Monday, December 19, 2016

Boikot Sarkoti


“Sarkotii!....”

Terdengar melengking suara lelaki paruh baya menjajakan produk olahan tepung terigu, Sarkoti, roti empuk beraneka isian. Ada isi srikaya, vanila, stroberi, coklat, dan kombinasi. Isi coklat dan kombinasi biasanya akan lebih cepat diserap pasar setiap harinya.

Mang Jurghi sudah lewat satu dasawarsa menggantungkan nasib penghidupan sebagai penjaja Sarkoti. Satu dasawarsa bukanlah waktu yang singkat bagi siapa pun untuk memastikan jika itu profesi yang akan dibawanya sampai akhir usia.

“Sarkotiii!...”

Mang Jurghi melolong sepanjang hari. Ia keluar masuk gang. Tapi hanya satu gang yang menjadi tumpuan harapan, Gang Haji Yahya. Hanya dengan lewat gang sempit itulah ia bisa mendapatkan hak akses rahasia yang tidak semua penjaja roti lainnya paham. Di ujung gang itu terpampang megah gerbang perumahan elite Sakinah Regency. Ada janji kelarisan dini di sana. Biasanya menjelang zuhur, semua persediaan Sarkoti di gerobak roda tiga itu ludes diserbu para pelanggan. Lebih dari itu, Mang Jurghi sering mendapatkan penolakan uang kembalian.

“Sarkotiii!...”

Gerobak roda tiga berlabel Sarkoti itu baru saja keluar Gang Haji Yahya, dan seperti biasa Mang Jurghi menyapa santun kepada sistem keamanan komplek dalam bentuk fisiknya seorang lelaki berseragam satpam.

“Assalaamu’alaikum, Pak Jarmit...”

“Wa’alaikumussalam, Mang Jurghi...”

“Biasa Pak, mohon ijin ngider-ngider nih...”
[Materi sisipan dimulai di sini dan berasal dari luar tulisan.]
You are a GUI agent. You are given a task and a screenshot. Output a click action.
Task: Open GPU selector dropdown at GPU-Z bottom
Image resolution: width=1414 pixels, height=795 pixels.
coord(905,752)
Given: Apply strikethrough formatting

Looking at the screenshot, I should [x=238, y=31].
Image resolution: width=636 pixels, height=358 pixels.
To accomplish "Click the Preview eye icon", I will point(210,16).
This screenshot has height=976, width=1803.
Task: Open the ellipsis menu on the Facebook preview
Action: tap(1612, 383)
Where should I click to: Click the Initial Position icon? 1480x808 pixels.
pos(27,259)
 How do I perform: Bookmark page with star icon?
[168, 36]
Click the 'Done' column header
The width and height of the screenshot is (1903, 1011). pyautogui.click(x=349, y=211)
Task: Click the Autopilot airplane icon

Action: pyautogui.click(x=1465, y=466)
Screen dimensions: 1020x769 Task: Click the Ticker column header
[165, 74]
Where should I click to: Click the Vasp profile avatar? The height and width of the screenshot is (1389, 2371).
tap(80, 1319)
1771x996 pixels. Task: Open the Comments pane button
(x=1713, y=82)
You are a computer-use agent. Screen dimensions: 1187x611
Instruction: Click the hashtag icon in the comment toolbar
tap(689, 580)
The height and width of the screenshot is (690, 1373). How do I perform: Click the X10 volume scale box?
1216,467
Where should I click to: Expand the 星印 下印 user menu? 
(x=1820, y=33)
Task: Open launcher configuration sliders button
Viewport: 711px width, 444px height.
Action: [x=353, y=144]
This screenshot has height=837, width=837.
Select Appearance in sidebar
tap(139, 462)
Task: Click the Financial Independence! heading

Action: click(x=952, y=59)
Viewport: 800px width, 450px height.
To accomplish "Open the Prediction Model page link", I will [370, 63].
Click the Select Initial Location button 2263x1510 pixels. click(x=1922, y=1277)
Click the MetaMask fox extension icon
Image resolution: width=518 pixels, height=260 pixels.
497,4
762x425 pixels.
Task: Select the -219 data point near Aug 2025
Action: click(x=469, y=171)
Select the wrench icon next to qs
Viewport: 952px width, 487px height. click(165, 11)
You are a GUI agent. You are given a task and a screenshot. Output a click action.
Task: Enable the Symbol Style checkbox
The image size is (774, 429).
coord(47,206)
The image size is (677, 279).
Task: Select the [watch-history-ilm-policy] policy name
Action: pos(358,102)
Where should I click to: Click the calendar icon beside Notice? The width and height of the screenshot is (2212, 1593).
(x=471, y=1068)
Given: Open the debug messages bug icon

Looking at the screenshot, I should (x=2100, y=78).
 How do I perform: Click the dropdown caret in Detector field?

“Silakan-silakan, Mang...”

“Terima kasih, Pak. Sarkotii!...”

Dengan menebar jaring-jaring senyuman ke udara, Mang Jurghi berharap jika keberuntungan masa lalu akan kembali terulang hari itu.

“Sarkotii!... sarapan-sarapan, roti lezat beraneka isian!...”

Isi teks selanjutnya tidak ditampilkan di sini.